The most profound path crossing occured a year and a half ago when I first began reading Pip's blog. Interestingly, the navel gazing questions never materialized. Instead, I automatically moved into an overwhelming sensation that I was meant to meet him. "We are meant to meet" became my mantra whenever we swapped emails, whenever he would send me loving encouragement to keep being the authentic "Me".......... whenever I listened to the music he posted on his site.

So many times when I have read something Pip has written, about the world he lives and works in and how it has touched him deeply, I could automatically relate to the thoughts and feelings he was expressing. His world, though it is across the big pond has many similarities to mine. I knew he would understand my stories at a level some couldn't. And, like many others I'm sure, there are times when I read his blog and feel that the message has been written just for ourselves to find and to absorb, particularly the ones that connect to faith. I could feel his messages seep into the way I looked at the world and the way I looked at me.

I boldly told my emerald friend, Mr. Pip....."we are meant to meet."

It is meant to be......this silly bunch of words make me smile........because they are TRUE. And you know what? My writing evolved and grew deeper and more satisfying because I knew that there was someone out there who was cheering me on.......this beautiful friend I am meant to meet. Words, phrases.........reading material fed my thinking which encouraged to stretch beyond my borders. turns out that this destiny meant to be thing? It took a different turn. Initially I tried to find a way to arrange for Pip to deliver his workshops in Canada at a conference last year for Career Counsellors. It didn't pan out the way I had hoped. However, I do believe I may still be the Canadian agent, and will continue to work on this happening. :) This winter, though, my thinking went from conversations that started with "If we meet........" to "when we meet....." and I could FEEL my yearning to spend time with my talk live face to share in person. After the sudden death of John O'Donahue, a profoundly beautiful man and a friend of Pip's whom I have never met but whose words and poetry touched me deeply, I decided right then and there that I was going to make it happen.

Life is too short and too unpredictable not to make a leap to make things happen. Life broadens and blooms in ways that are also unpredictable when one makes things happen. As Father O'Donahue stated in one of his talks when he was quoting a man he was with near the end of this man's life............"you've got to grab hold of life and SQUEEZE hard." Right on! (Click here and it will take you to a site where you can read some beautiful words about a man who died way too young, and see part of his talk at the Greenbelt festival last year).

It is meant to be and it's going to happen in May. Life is meant to be SQUEEZED. Life is meant to be lived fully. You don't want to get to the end of it with one item on your list, right?

I am very excited about my trip............about spending time with Pip and Joan, just hanging out sipping that Cointreau, and talking into the wee hours of the night. Just normal friendship "getting to know you" stuff. Though our friendship began in an unusually modern manner, it has given us the avenue to find our way into one another's lives. It makes me wonder..........if it is was meant to be, how would it have happened without the world of blogging?

++++++

= Task requirements =
A) In the blog post about meeting Pip, what event led the writer to decide right then and there to make the meeting happen?
B) Carry on the blog post about meeting Pip from its final sentence, keeping its voice.

= Text and item location entries =
++++++

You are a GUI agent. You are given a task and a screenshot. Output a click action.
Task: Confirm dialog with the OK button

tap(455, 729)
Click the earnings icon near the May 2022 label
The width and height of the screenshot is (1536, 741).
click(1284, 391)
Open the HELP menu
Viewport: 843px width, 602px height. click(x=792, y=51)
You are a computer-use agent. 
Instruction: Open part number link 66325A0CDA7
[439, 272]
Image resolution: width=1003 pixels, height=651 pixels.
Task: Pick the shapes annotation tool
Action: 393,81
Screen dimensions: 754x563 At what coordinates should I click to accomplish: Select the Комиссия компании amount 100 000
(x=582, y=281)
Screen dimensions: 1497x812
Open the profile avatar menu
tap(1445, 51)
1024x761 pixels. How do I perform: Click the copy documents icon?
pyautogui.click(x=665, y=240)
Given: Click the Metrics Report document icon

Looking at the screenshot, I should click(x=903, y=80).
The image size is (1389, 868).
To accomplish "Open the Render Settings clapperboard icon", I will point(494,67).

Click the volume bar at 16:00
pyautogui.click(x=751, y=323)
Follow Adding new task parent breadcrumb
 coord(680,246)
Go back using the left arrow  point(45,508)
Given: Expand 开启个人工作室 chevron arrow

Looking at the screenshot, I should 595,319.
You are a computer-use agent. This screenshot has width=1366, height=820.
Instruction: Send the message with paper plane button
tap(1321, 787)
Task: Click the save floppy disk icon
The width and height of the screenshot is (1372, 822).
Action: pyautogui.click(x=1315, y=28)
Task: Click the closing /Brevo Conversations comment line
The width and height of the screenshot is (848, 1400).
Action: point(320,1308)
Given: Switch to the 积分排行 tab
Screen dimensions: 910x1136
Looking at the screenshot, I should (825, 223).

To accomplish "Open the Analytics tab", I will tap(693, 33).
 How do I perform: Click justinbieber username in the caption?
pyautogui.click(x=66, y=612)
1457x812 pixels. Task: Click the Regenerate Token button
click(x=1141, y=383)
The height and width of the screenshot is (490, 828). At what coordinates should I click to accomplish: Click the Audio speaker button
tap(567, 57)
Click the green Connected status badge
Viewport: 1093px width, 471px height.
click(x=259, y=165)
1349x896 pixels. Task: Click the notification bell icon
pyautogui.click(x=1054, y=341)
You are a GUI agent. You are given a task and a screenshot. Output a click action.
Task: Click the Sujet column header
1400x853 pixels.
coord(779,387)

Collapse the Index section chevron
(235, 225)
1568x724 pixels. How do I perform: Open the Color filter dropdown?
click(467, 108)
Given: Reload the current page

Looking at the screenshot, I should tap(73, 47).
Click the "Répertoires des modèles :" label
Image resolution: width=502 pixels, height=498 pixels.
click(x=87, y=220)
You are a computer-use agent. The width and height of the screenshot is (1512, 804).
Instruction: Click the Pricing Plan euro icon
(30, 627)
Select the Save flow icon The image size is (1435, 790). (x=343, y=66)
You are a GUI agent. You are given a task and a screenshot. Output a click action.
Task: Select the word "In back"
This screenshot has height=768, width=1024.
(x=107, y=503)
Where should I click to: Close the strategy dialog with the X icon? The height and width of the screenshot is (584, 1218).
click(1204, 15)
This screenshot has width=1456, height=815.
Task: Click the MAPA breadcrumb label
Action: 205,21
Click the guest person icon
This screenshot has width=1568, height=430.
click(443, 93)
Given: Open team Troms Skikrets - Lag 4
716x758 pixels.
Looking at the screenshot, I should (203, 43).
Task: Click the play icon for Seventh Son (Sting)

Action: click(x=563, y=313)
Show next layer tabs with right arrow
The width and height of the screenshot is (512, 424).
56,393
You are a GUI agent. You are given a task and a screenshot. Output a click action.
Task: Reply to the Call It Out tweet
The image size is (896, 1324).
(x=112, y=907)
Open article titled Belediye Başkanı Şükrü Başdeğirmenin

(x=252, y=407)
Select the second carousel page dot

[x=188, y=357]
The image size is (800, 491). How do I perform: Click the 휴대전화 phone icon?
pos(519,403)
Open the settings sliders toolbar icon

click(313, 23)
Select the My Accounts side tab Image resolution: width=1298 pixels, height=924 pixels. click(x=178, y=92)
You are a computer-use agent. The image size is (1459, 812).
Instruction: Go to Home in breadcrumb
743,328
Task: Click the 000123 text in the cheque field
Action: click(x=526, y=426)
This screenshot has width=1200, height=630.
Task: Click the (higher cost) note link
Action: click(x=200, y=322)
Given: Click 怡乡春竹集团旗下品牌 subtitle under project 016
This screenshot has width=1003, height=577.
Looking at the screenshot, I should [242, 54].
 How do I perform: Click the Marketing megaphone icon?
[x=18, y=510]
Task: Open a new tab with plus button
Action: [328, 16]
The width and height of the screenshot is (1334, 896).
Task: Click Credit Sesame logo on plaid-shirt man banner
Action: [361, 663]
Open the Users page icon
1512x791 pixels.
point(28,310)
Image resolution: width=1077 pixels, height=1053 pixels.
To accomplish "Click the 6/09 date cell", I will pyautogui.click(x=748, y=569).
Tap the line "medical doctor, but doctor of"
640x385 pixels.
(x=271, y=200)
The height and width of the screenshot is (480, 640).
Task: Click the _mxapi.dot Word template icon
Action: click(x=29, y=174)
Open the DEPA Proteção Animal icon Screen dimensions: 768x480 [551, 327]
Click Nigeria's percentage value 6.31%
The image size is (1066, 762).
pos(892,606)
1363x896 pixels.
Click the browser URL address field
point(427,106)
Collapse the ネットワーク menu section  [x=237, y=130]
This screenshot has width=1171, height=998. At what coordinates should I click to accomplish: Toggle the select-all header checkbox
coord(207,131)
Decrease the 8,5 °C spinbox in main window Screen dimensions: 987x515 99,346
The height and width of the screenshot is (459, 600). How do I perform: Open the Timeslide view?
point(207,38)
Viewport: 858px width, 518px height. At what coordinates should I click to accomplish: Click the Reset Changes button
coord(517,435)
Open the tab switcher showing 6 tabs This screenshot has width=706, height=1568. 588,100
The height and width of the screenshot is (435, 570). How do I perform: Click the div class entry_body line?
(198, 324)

++++++

= Response list =
A) The sudden death of John O'Donahue, a friend of Pip's whose words and poetry had touched the writer deeply.

B)
And you know what is making it even more wonderful? Since I decided to make it happen, other connections are going to happen too. Beautiful Guernsey Girl Katie is flying in to spend two FUN days with me in London! YES! And it's happening because our meeting is meant to be too. I have a feeling we'll be just as chatty in person as we are online.

When it's right, it feels just right. These are some of those SQUEEZING life times and it's all because they are meant to be. No other explanations are needed. Well, except I have a sense we'll get past the "meant to be" and slip into the essence of why. It'll be found beneath the words in a level 5 place where shared emotions abound.

loveitloveitloveit..... :)

sharing a reflection.....

Old train bridge, now part of the Trans Canada walking trail and a wonderful place for outdoor reflections. There is a river underneath that snow and ice. I know there is. :)



I've been tapping away here on and off all day and still havent completed the piece I will eventually post. Not that it's long............I think I need to go off and tidy up the house in some mindless manner and let the words stir and find me. Just before i was going to do that, I visited this blog and read the nicest story about a caring person who stretched herself by changing her Saturday morning routine. By so doing, the gift of grace was given to her.........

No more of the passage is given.